Mas e hoje? Será que devemos continuar esperando?

3. Esperar. 2000 anos após o evento da Páscoa, nós somos sempre convidados a entrar no deserto e a caminhar, pois a nossa libertação ainda não está concluída. Não é por nada que a cada ano vivemos este tempo do Advento que nos prepara para celebrar o Natal, a festa por excelência de Cristo Ressuscitado que quer renascer ainda hoje, através de nós, a fim de nos libertar definitivamente. Não é na tristeza e no medo que nós devemos andar; o profeta Baruc nos repete hoje: “Jerusalém, tire a roupa de luto e de aflição e vista para sempre o esplendor da glória que vem de Deus” (Br 5,1). É também na alegria e na esperança que nós devemos caminhar: “porque Deus, com sua justiça e sua misericórdia, conduzirá festivamente Israel à luz da sua glória” (Br 5,9). Meu Deus! Como estamos ainda longe disso...

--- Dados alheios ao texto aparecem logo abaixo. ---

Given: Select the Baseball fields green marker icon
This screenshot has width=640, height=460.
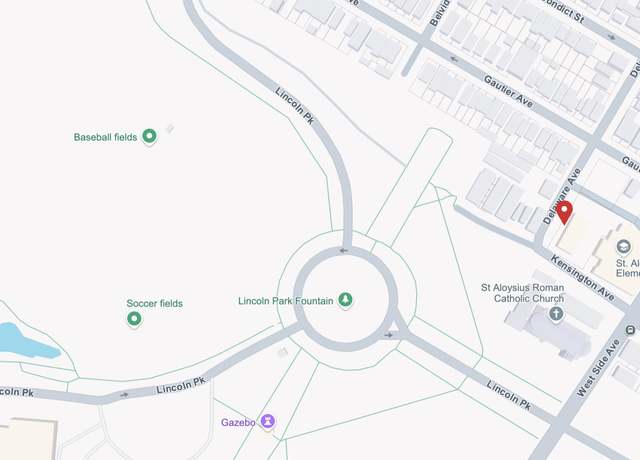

Contudo, como Deus precisa de nós para expressar a sua misericórdia e a sua justiça, cada vez que causamos situações de violência, de injustiças e de iniquidade na sociedade e na Igreja, todas as vezes em que despojamos as mulheres e os homens da sua dignidade e do seu direito de viver a sua diferença, e quando condenamos à exclusão aos marginais, aos pequenos e aos feridos da vida, impedimos que Deus seja Deus, nós retardamos a nossa libertação e impedimos que Cristo nasça hoje. É o que fazia que Gandhi, esse mestre da paz, falasse: “Lendo a história do mundo, me parece que o cristianismo tem ainda bastante para fazer. Com efeito, mesmo se nós cantamos: Glória a Deus no céu e paz na terra, hoje não há nem glória de Deus nem paz sob a terra. Contanto que reste fome ainda insatisfeita, e que não tenhamos erradicado a violência da nossa civilização, Cristo ainda não nasceu”.